** DESCRIPTION OF THE TASK **
The lines below, from the one holding "The width and" through the one holding "753x735 pixels.", are to be restated word for word, with all images left out.

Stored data
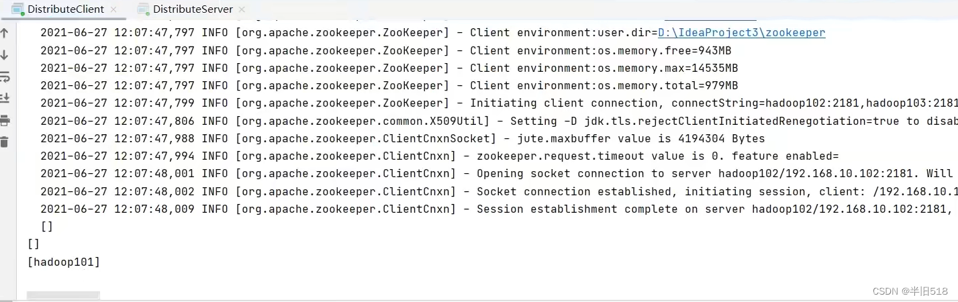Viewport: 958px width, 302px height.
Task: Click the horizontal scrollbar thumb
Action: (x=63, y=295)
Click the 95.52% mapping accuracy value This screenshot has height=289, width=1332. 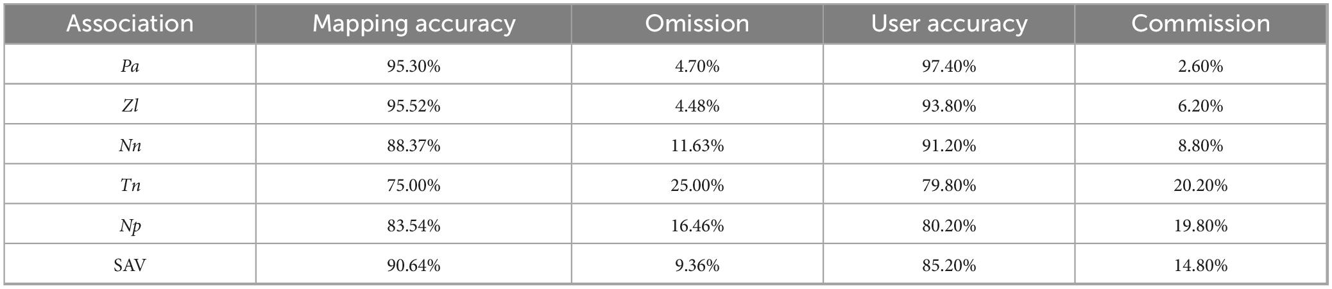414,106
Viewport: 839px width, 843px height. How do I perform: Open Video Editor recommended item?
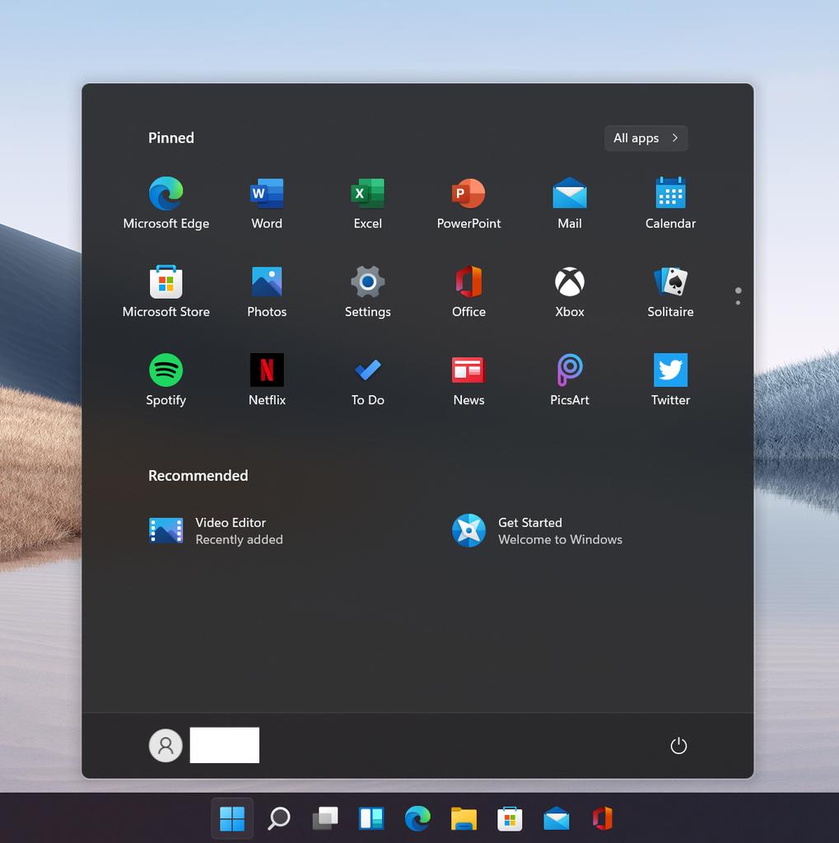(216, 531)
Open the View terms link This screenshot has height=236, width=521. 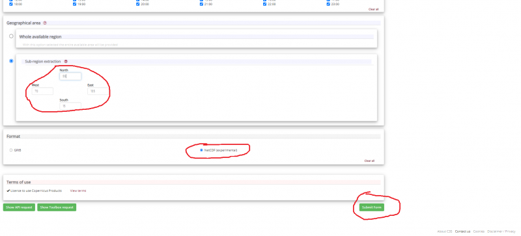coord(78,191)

...

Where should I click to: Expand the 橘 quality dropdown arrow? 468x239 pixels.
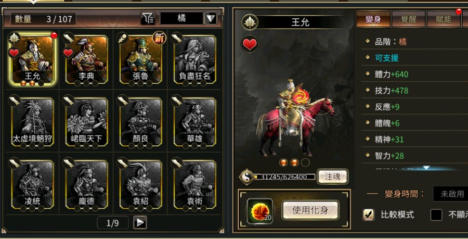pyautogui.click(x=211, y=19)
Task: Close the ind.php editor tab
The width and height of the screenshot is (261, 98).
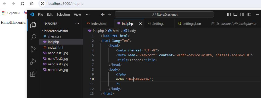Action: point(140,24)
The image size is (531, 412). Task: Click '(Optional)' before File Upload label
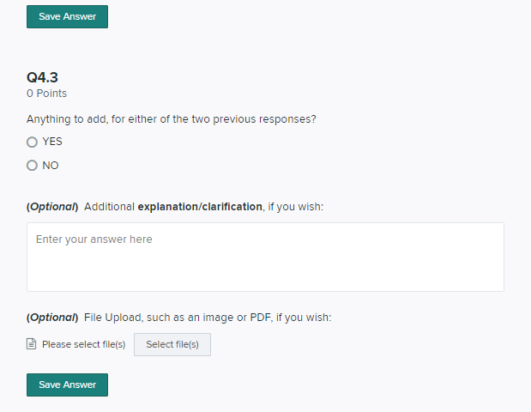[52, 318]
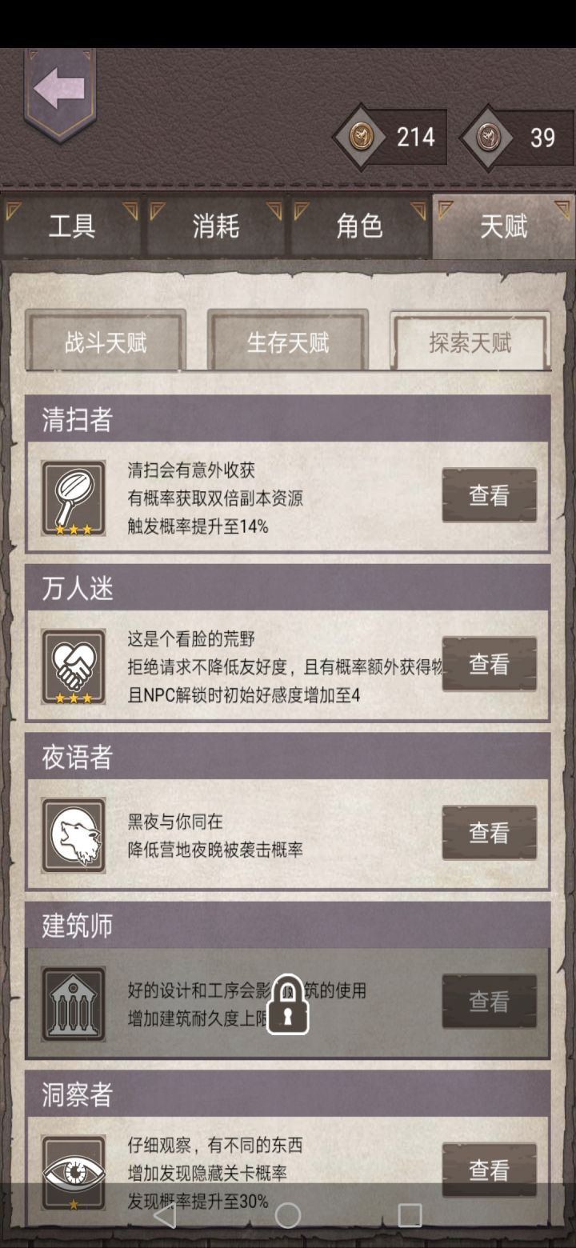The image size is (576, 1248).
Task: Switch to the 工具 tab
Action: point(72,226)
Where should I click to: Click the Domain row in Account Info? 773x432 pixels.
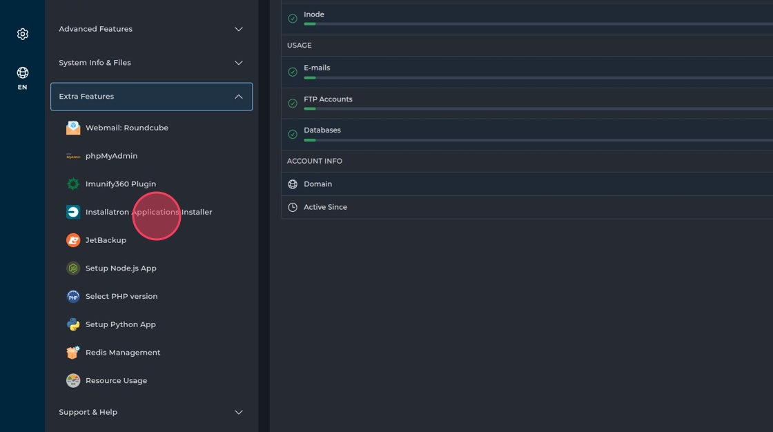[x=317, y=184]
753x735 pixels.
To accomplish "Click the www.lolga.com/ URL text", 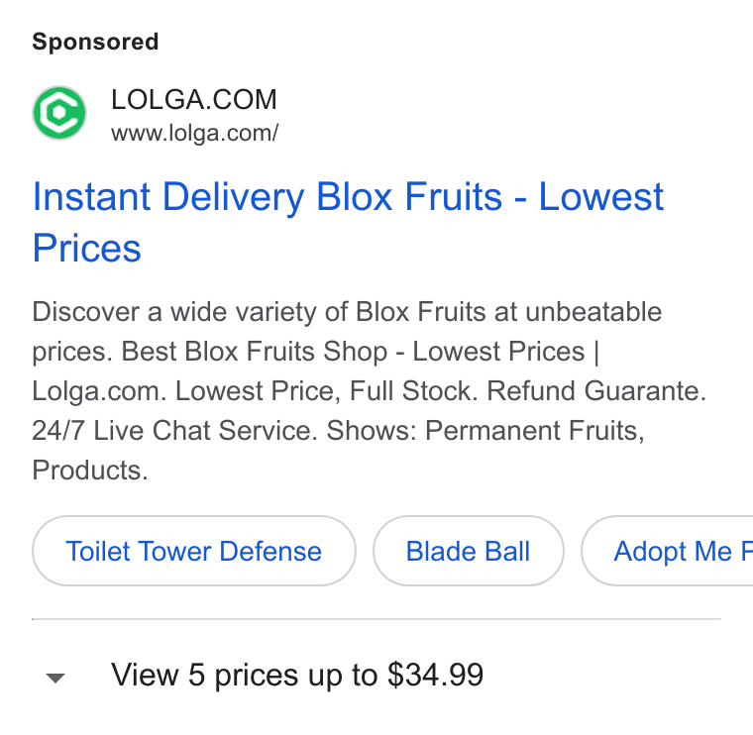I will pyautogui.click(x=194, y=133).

** REPLY **
The width and height of the screenshot is (261, 98).
Action: point(140,24)
The image size is (531, 412). Task: Click '(Optional)' before File Upload label
[52, 318]
The image size is (576, 1248).
Task: Switch to the 工具 tab
Action: point(72,226)
Where should I click to: Click the Domain row in Account Info? 773x432 pixels.
[x=317, y=184]
753x735 pixels.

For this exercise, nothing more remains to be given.